▶ [Your objective]:
Copy each of the entries below word for word, keeping every line the same.
....................
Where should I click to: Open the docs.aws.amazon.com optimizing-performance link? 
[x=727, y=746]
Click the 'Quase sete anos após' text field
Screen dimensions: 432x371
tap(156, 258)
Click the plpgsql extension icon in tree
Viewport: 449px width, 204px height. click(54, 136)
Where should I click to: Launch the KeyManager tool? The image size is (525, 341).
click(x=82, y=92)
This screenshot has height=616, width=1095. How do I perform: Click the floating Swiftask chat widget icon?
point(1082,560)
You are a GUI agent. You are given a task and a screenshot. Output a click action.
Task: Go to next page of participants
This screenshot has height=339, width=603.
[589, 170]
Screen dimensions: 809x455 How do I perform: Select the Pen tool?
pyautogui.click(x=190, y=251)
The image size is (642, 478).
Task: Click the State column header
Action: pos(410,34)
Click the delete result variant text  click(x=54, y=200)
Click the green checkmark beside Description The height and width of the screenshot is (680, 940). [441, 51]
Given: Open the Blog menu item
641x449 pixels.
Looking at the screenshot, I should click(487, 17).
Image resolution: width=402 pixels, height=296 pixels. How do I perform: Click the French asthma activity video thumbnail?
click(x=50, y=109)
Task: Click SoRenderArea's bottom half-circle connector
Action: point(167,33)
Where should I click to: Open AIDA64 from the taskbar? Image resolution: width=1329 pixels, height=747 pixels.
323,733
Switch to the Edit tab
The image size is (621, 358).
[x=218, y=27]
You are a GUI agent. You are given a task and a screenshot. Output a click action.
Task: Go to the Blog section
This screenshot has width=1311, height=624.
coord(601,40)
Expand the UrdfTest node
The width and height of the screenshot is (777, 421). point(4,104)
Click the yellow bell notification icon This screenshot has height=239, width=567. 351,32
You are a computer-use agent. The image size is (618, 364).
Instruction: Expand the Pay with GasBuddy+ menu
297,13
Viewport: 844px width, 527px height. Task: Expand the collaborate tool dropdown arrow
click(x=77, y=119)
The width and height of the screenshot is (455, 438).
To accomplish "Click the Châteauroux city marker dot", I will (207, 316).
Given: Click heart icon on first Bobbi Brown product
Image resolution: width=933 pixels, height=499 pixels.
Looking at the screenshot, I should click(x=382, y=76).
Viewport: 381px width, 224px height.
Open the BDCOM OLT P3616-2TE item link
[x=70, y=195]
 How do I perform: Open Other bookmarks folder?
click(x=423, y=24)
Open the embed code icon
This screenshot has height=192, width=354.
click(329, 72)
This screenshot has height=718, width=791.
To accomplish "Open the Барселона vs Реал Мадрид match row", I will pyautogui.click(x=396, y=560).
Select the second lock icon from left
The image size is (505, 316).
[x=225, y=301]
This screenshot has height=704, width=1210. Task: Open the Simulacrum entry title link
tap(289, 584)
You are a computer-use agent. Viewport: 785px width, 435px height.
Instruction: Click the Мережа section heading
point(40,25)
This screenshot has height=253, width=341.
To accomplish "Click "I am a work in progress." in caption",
....................
▶ [Solved problem]:
Where should I click to: Open the docs.aws.amazon.com optimizing-performance link? 
[x=727, y=746]
Click the 'Quase sete anos após' text field
Screen dimensions: 432x371
tap(156, 258)
Click the plpgsql extension icon in tree
Viewport: 449px width, 204px height. click(54, 136)
Where should I click to: Launch the KeyManager tool? The image size is (525, 341).
click(x=82, y=92)
This screenshot has height=616, width=1095. How do I perform: Click the floating Swiftask chat widget icon?
point(1082,560)
You are a GUI agent. You are given a task and a screenshot. Output a click action.
Task: Go to next page of participants
This screenshot has height=339, width=603.
[589, 170]
Screen dimensions: 809x455 How do I perform: Select the Pen tool?
pyautogui.click(x=190, y=251)
The image size is (642, 478).
Task: Click the State column header
Action: pos(410,34)
Click the delete result variant text  click(x=54, y=200)
Click the green checkmark beside Description The height and width of the screenshot is (680, 940). [441, 51]
Given: Open the Blog menu item
641x449 pixels.
Looking at the screenshot, I should click(487, 17).
Image resolution: width=402 pixels, height=296 pixels. How do I perform: Click the French asthma activity video thumbnail?
click(x=50, y=109)
Task: Click SoRenderArea's bottom half-circle connector
Action: point(167,33)
Where should I click to: Open AIDA64 from the taskbar? Image resolution: width=1329 pixels, height=747 pixels.
323,733
Switch to the Edit tab
The image size is (621, 358).
[x=218, y=27]
You are a GUI agent. You are given a task and a screenshot. Output a click action.
Task: Go to the Blog section
This screenshot has width=1311, height=624.
coord(601,40)
Expand the UrdfTest node
The width and height of the screenshot is (777, 421). point(4,104)
Click the yellow bell notification icon This screenshot has height=239, width=567. 351,32
You are a computer-use agent. The image size is (618, 364).
Instruction: Expand the Pay with GasBuddy+ menu
297,13
Viewport: 844px width, 527px height. Task: Expand the collaborate tool dropdown arrow
click(x=77, y=119)
The width and height of the screenshot is (455, 438).
To accomplish "Click the Châteauroux city marker dot", I will (207, 316).
Given: Click heart icon on first Bobbi Brown product
Image resolution: width=933 pixels, height=499 pixels.
Looking at the screenshot, I should click(x=382, y=76).
Viewport: 381px width, 224px height.
Open the BDCOM OLT P3616-2TE item link
[x=70, y=195]
 How do I perform: Open Other bookmarks folder?
click(x=423, y=24)
Open the embed code icon
This screenshot has height=192, width=354.
click(329, 72)
This screenshot has height=718, width=791.
To accomplish "Open the Барселона vs Реал Мадрид match row", I will pyautogui.click(x=396, y=560).
Select the second lock icon from left
The image size is (505, 316).
[x=225, y=301]
This screenshot has height=704, width=1210. Task: Open the Simulacrum entry title link
tap(289, 584)
You are a computer-use agent. Viewport: 785px width, 435px height.
Instruction: Click the Мережа section heading
point(40,25)
This screenshot has height=253, width=341.
To accomplish "Click "I am a work in progress." in caption",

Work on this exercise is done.